Is there a way to explain that sphere's model more understandably?
Yes, there is. Soap bubbles. If you make one bubble (ie, one sphere), the position is anywhere on that bubble. Attach a second bubble to the first one, and you'll get a common circle. Attach a third one, and you'll get a common line with a starting point and an end point. Attach a fourth one, and those four bubbles will have exactly one common point. That's why it is possible to make a 'fix' with a minimum of three satellites, provided that your receiver is absolutely in sync with the satellites' clocks; the surface of the Earth will be the fourth sphere4.
This example has one weak point; soap bubbles change their form and size to achieve a minimum energy status, satellites don't. Please understand it only as a visualization of why four spheres are needed to define one specific point in a three-dimensional space.
How about the Accuracy?
The information provided by GPS can be lifesaving, but also deadly - just imagine a cruise missile flying through your door. That's why the so called 'selective availability' had been introduced. This means that regular GPS receivers provided an accuracy of about 30m-100m, whereas some special receivers were ten times more accurate. Selective availability was turned off in May 2000. Today all standard GPS receivers have an accuracy of approximately 3-10m in three dimensions.
It might be interesting to know that even today, as selective availability has been turned off, there is still a significant difference between the C/A-code and the P-code receivers. C/A-code means that the satellites do not send their exact position, thus creating some inaccuracy. This code is commonly available and is used by the standard GPS receivers. The P-code is encrypted and can be read only by US military and their allies. It is much more accurate.
GPS is still a military thing. The accuracy is regularly deteriorated in crisis areas.
How can this accuracy be increased?
If you mount a GPS receiver to an exactly known place and plot its reading to a map, you'll notice that the GPS position roams around the real position5. As you know exactly where your fixed GPS receiver is positioned, you can exactly determine the offset at every single moment.
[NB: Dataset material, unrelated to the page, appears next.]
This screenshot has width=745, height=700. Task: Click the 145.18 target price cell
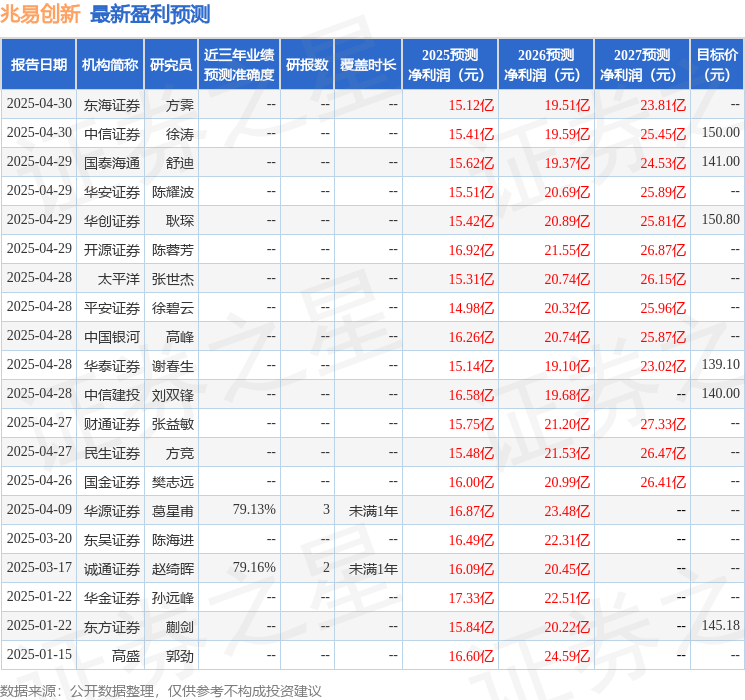(720, 626)
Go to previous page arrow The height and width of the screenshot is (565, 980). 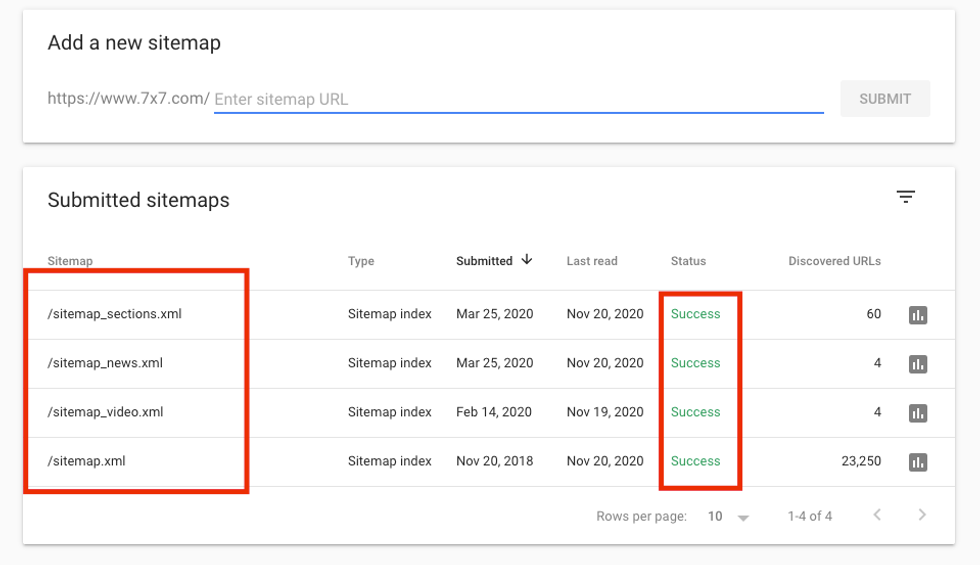pos(877,515)
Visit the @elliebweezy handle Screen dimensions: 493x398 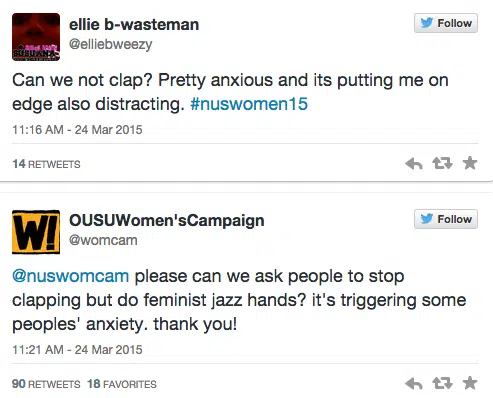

This offset is the same for any other GPS receiver nearby. If you can determine it, you can rule it out. If you know from your fixed receiver that the error was 5m to a heading of 195, just add 5m and a heading of 15 (ie, the opposite direction) to the reading of your mobile unit and you'll get a 'fix' that's accurate to within centimetres. The whole correction can be made automatically and is called Differential GPS or DGPS.
Another way to increase accuracy is to wait. If you have enough time, don't move and average the positions that your receiver gives you. After a couple of hours the average position may be accurate within centimeters. This is no solution if you need real-time navigation on moving objects, like planes, ships or cars, of course.
Who Needs GPS?
Everybody who needs to know exact positions can take advantage from GPS. Navigational purposes (airplanes, ships, cars, bikes, hikers) are quite obvious, but even in modern farming some machines are equipped with GPS, allowing exact fertilizing without under- or overdoses. Modern container terminals use GPS to store and retrieve their containers. It has been said that 'Anything that happens, happens to happen somewhere'. If you have to know where this 'somewhere' is, you need GPS.